WORK INSTRUCTIONS:
Write out the lines as a JSON list of strings, one string per line and no blank lines, taking only the stretch from the line containing "Given: Select the Accessibility score gauge" through the end of the rows. Leave the pictures out of your answer.

GIVEN DATA:
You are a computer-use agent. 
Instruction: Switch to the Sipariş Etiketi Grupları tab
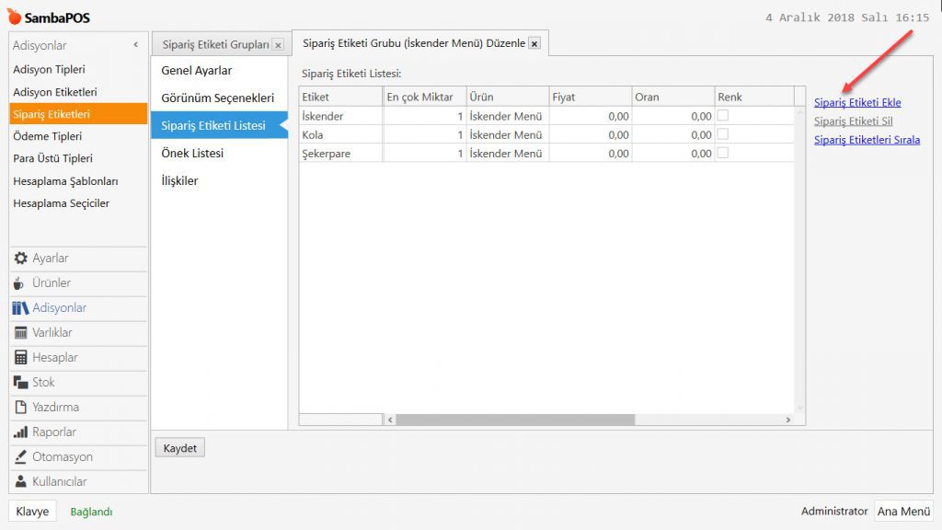pos(215,44)
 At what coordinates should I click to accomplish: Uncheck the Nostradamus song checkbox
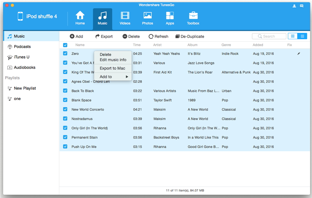(65, 119)
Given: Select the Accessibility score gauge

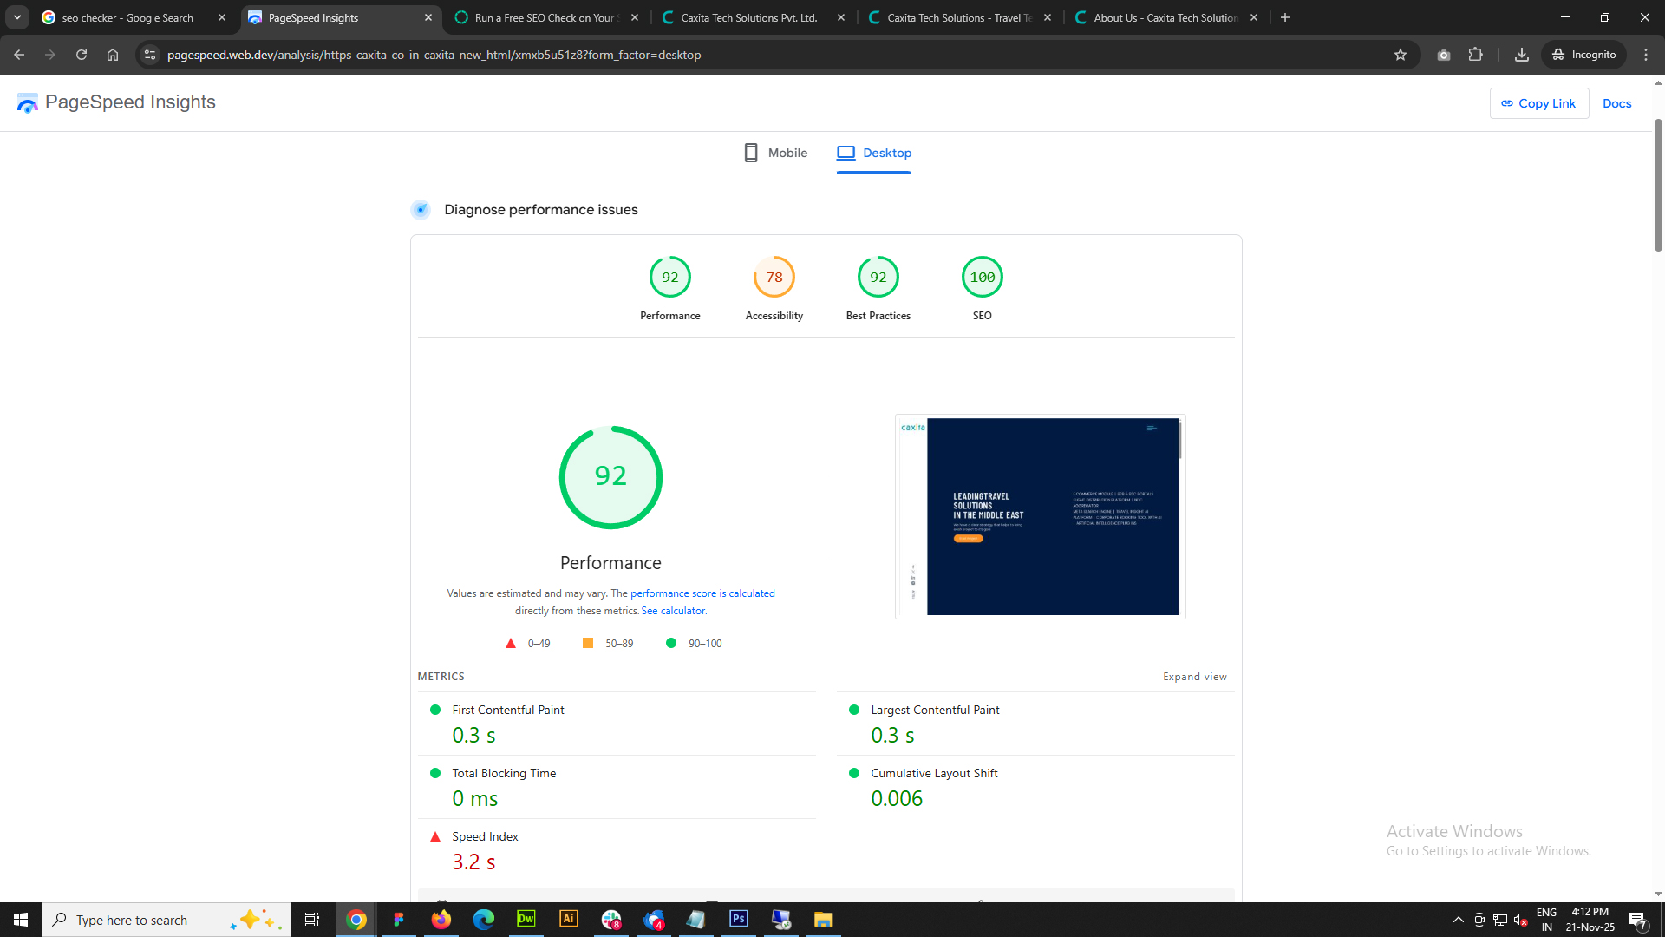Looking at the screenshot, I should pos(774,278).
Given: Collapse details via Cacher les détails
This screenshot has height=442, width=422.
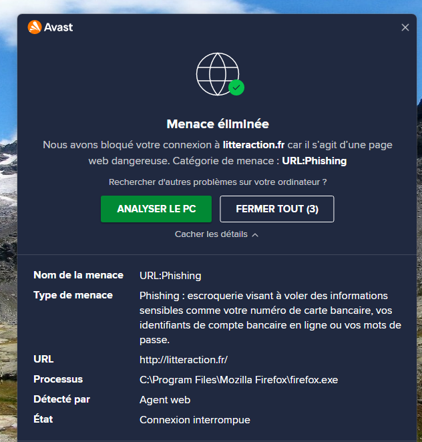Looking at the screenshot, I should click(x=211, y=234).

TASK RESPONSE:
[
  "Given: Select the Accessibility score gauge",
  "Looking at the screenshot, I should pos(774,278).",
  "Given: Collapse details via Cacher les détails",
  "This screenshot has height=442, width=422.",
  "Looking at the screenshot, I should click(x=211, y=234)."
]